## Selected text
Speaking of gluten, there is a high correlation of gluten intolerance associated with autoimmune disease. This would need to be explained as well. First, gluten is a protein and autoimmune sufferers lack the enzymes to digest proteins.
Just as with the other diseases we have been discussing, celiac disease patients also lack vitamin B12. This is indicative that they are also unable to digest other proteins and not just gluten. An important function of vitamin B12 is repairing damaged, flattened microvilli (little fingers in the intestinal tract that are damaged in patients with gluten intolerance).http://www.celiac.com/articles/807/1/Lo ... Page1.html
How did the 'staff of life' become something we should be concerned about eating? What has changed? Not just the wheat itself, but the way bread is made. Our ancestors, and virtually all pre-industrialized peoples, soaked or fermented their grains before making them into porridge or breads. Through scientific research, we are now able to understand why and how it all works. The sourdough process transforms or breaks down food components in flour into a simpler form that is more easily digested. A diet high in unfermented whole grains, particularly high-gluten grains like wheat, puts an enormous strain on the digestive system.
Why did we stop making bread the traditional way? Convenience and money are both factors. Sourdough yeast lives forever if you take care of it. Once you have it, and you can easily get some from a friend that bakes sourdough bread, you never have to buy it again. So, where's the money in that? Fleischmann's first engineered "yeast that would die" around the 1860s as a convenience. Sourdough yeast takes longer to rise. The changeover became complete in the 1980s, when instant yeast was introduced.

## Collection entries

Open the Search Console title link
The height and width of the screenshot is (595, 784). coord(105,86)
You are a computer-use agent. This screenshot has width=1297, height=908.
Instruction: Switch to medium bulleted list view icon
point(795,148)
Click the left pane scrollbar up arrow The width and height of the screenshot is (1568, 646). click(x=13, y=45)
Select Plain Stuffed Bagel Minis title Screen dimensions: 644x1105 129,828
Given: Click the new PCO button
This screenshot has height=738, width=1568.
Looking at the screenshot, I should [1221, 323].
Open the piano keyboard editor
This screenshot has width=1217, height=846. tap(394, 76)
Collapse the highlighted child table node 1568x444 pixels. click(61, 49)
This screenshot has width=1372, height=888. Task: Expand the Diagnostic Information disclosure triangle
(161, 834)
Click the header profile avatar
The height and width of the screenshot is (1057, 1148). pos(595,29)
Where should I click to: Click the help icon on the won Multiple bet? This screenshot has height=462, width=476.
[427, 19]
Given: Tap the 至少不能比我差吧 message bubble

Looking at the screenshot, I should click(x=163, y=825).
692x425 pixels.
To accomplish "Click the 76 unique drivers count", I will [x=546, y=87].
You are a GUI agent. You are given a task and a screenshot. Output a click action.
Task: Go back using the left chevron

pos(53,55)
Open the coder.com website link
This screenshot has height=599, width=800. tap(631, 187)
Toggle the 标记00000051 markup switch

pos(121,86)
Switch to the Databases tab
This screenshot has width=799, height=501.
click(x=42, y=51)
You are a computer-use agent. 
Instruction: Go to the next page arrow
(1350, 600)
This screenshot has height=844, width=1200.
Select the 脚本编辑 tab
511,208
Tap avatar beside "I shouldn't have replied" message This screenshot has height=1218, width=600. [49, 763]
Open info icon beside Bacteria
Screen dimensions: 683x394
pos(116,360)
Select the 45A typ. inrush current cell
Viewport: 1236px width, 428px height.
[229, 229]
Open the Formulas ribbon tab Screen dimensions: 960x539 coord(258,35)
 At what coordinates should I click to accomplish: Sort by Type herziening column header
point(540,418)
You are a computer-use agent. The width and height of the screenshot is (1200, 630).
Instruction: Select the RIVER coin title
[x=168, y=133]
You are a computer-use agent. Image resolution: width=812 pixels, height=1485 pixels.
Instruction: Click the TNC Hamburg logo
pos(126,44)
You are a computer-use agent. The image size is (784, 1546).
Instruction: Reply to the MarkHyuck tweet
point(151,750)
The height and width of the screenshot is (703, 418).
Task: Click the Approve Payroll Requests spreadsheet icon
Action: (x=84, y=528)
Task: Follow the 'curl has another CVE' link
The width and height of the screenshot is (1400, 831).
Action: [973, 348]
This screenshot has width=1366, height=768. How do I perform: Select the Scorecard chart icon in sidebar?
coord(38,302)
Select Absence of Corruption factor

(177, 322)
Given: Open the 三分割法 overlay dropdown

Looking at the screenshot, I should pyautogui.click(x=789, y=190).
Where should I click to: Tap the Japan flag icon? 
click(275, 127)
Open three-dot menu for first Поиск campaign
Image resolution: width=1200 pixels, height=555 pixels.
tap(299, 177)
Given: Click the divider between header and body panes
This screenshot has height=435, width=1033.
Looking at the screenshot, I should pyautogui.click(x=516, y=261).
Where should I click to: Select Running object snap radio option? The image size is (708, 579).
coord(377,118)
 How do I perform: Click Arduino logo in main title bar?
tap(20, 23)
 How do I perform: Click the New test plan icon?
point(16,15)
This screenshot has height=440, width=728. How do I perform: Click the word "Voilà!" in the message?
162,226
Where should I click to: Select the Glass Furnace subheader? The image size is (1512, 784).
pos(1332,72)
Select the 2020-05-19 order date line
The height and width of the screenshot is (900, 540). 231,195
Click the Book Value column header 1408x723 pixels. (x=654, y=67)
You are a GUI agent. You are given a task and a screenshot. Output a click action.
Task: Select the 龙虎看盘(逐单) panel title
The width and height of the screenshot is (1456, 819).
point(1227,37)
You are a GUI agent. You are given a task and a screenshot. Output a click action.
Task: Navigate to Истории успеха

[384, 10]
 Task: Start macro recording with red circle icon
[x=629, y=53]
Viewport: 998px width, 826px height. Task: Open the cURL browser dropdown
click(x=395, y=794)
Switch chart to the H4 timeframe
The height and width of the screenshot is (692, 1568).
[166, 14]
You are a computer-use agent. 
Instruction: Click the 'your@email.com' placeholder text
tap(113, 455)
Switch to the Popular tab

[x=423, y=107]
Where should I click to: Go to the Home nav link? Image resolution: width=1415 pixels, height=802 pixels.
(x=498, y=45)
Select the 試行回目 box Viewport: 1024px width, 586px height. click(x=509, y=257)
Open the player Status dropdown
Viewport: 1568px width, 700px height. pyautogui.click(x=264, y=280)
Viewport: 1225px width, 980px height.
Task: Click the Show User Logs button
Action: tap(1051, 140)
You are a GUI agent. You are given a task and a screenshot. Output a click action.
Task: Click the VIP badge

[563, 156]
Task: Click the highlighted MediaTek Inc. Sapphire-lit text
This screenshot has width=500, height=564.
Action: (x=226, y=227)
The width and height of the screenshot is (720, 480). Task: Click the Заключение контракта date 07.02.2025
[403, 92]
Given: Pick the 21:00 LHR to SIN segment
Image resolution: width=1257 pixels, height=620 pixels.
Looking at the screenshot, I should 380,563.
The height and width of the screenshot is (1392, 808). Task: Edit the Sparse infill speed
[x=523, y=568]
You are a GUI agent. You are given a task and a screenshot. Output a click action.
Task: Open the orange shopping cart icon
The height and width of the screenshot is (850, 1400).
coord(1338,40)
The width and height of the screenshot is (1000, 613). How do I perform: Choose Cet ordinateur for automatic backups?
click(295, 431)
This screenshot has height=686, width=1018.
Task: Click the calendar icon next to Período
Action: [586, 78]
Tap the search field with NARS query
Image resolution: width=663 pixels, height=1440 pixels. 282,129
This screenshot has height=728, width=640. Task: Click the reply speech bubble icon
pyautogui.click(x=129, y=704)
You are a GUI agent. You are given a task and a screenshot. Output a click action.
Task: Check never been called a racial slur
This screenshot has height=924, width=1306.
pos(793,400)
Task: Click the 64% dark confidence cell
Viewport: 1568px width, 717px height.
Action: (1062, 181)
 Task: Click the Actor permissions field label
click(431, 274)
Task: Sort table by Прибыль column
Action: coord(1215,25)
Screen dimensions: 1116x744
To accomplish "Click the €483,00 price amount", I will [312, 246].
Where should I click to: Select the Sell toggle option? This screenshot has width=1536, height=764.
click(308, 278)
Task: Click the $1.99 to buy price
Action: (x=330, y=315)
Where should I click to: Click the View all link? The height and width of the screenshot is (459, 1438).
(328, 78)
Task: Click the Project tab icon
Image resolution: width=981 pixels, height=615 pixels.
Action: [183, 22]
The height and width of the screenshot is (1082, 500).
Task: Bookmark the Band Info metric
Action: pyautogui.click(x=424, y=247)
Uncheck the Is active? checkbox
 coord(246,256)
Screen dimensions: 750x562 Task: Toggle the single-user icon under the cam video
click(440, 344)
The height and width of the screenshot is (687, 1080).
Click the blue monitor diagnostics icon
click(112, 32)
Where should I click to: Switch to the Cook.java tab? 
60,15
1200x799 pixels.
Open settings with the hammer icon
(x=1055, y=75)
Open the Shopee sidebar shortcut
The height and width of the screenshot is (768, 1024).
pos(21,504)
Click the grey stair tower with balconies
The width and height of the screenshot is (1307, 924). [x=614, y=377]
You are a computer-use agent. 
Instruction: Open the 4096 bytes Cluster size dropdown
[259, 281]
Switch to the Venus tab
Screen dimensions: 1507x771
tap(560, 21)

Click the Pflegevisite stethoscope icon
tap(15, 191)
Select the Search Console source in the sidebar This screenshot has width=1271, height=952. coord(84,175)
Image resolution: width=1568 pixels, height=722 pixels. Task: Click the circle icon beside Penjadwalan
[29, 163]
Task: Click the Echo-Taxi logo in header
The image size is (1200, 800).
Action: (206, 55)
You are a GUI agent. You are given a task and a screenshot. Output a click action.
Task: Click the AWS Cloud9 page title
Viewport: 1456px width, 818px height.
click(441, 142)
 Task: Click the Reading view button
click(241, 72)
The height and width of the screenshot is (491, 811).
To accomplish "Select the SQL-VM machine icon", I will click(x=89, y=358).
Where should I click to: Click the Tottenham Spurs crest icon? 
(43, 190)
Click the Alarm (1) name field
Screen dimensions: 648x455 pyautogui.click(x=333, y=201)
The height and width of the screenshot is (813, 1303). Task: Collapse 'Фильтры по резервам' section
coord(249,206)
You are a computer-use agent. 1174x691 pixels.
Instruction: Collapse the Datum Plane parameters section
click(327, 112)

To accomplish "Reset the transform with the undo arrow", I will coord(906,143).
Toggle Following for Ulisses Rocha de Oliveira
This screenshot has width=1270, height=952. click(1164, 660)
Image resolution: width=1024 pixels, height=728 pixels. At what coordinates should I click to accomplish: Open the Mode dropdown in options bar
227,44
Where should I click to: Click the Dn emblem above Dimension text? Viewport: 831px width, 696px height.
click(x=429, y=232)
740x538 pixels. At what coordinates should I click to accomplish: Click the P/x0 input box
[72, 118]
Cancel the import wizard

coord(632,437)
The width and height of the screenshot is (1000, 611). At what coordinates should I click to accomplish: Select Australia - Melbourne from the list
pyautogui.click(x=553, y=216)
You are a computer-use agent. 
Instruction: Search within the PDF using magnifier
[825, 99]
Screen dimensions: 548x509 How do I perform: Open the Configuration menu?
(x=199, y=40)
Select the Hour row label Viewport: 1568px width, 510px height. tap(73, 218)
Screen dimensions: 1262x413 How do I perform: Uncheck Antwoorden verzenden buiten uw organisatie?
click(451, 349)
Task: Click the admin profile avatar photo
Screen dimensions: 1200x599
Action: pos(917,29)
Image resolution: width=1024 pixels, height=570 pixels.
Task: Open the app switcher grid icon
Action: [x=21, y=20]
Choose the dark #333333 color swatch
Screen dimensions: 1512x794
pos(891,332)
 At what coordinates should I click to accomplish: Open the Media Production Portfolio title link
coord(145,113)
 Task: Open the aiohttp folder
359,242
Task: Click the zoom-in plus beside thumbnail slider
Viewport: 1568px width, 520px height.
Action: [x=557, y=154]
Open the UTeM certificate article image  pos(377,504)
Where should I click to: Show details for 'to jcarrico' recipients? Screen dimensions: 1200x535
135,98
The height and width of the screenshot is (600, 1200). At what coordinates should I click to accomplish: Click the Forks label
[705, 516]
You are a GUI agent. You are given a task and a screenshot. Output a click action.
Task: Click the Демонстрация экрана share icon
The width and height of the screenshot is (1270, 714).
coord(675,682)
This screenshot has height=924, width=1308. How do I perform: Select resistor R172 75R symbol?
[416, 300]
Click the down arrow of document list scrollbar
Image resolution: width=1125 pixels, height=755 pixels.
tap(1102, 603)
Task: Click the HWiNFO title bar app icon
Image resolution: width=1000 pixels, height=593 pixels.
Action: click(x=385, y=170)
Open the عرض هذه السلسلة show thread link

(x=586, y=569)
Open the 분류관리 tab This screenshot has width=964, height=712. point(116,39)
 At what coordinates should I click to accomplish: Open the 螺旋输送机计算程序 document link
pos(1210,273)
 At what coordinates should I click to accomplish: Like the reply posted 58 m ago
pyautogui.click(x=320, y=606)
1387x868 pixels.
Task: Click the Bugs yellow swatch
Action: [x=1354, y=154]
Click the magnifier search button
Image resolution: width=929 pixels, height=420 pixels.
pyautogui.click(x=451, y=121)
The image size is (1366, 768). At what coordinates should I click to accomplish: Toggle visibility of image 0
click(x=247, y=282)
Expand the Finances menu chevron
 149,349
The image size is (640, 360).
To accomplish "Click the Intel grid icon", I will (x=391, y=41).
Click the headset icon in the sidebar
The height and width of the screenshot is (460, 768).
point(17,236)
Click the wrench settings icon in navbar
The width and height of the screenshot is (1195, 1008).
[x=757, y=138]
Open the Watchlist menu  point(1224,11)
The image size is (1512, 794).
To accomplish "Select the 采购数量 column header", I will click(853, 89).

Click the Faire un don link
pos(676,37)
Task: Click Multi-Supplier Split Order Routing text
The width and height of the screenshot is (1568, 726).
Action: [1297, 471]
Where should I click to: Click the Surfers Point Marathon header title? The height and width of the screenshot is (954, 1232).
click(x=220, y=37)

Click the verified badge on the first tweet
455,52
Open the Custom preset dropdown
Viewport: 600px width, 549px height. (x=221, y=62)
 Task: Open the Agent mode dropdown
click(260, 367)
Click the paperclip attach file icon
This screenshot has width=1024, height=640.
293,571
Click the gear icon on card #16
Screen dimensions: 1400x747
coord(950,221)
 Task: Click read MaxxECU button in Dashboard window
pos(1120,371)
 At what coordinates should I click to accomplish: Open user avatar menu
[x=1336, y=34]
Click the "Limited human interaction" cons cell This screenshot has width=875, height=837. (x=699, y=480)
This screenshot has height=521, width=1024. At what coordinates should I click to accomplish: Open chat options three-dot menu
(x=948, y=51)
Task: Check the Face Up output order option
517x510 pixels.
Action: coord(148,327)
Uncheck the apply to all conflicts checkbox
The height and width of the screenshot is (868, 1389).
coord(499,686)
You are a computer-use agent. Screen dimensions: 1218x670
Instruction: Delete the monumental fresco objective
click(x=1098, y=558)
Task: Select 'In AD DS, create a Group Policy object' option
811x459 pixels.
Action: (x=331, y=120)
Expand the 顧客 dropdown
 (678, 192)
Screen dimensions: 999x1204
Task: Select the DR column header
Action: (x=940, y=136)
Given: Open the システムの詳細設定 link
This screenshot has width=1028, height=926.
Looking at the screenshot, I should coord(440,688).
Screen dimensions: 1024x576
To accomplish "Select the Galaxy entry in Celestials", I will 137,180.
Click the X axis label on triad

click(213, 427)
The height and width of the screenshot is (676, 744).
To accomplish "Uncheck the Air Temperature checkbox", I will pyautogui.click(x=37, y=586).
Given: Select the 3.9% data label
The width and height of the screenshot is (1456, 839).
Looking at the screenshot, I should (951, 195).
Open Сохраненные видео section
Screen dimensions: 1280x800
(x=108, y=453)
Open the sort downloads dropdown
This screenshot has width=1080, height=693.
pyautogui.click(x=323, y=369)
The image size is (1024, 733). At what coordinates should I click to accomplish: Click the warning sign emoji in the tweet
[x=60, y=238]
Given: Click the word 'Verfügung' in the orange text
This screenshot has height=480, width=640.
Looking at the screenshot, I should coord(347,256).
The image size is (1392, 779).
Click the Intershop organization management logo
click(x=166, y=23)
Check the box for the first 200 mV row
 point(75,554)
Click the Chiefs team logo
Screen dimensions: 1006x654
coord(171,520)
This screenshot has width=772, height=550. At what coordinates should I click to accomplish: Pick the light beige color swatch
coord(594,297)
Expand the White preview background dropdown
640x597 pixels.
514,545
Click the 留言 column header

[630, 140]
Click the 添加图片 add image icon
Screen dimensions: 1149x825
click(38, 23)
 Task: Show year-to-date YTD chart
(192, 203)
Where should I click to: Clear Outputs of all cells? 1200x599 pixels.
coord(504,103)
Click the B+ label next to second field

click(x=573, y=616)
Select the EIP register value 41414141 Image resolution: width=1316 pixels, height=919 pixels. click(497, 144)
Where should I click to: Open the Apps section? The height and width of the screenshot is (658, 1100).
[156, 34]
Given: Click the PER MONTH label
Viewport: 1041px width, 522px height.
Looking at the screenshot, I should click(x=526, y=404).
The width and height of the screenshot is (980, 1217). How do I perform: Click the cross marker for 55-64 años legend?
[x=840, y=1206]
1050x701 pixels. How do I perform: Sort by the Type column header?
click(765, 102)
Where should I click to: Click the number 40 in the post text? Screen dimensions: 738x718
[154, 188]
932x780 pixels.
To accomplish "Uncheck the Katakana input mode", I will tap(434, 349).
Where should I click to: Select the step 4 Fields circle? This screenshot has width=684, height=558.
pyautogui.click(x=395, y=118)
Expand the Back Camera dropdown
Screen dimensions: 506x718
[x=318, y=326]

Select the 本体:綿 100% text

## Work request
Please continue the piece on gluten and bread-making above, starting right after its final sentence about instant yeast.

## Response for this exercise
What if the gluten was properly fermented through? Would someone who is gluten intolerant or even someone with Celiac disease actually be able to consume fermented bread, with no toxic effects? The study entitled “Sourdough bread made from wheat and nontoxic flours and started with selected lactobacilli is tolerated in celiac sprue patients” showed that even someone with celiac disease can eat bread with no toxic effects, as long as the bread is properly fermented. In the study, sourdough bread was made from 30% wheat and mixture of oat, millet, and buckwheat flours. The bread was fed to 17 patients with celiac disease with no negative consequences. However, when the same 17 patients were fed the bread make with baker’s yeast, 13 patients showed “a marked alteration in intestinal permeability.
In an additional study entitled “Safety for patients with celiac disease of baked goods made of wheat flour hydrolyzed during food processing” celiac patients were fed a 60-day diet of baked goods made from wheat flour manufactured with sourdough lactobacilli and fungal proteases. They also experienced no ill effects. Notice the use of protease in this study. This is additional evidence that if we have sufficient enzymes to properly digest all of our proteins, we will be able to release amino acids, iron, zinc, vitamin B12, carry protein-bound calcium, metabolize vitamin D, etc. We will be able to do all of this and not experience any "toxic effects".